> SUPPLIED ENTRIES

------------------------

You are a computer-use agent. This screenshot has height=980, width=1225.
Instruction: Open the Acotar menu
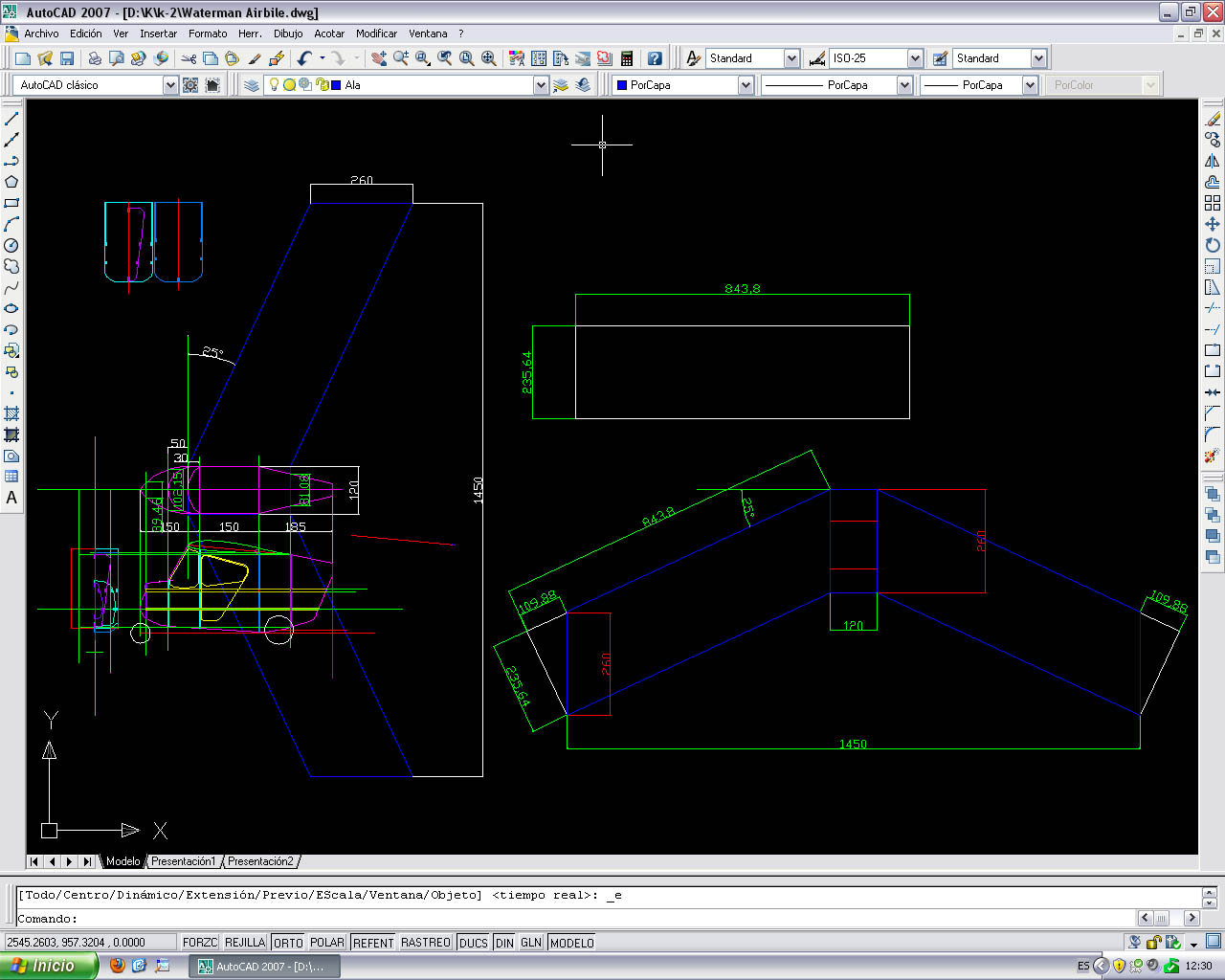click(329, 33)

------------------------

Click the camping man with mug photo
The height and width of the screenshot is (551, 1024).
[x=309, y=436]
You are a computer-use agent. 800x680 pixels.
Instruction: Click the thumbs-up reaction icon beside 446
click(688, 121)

------------------------

> EXERCISE DESCRIPTION
Where a line of the records above holds the word "computer", copy that line.

> RESULT
You are a computer-use agent. This screenshot has height=980, width=1225.
You are a computer-use agent. 800x680 pixels.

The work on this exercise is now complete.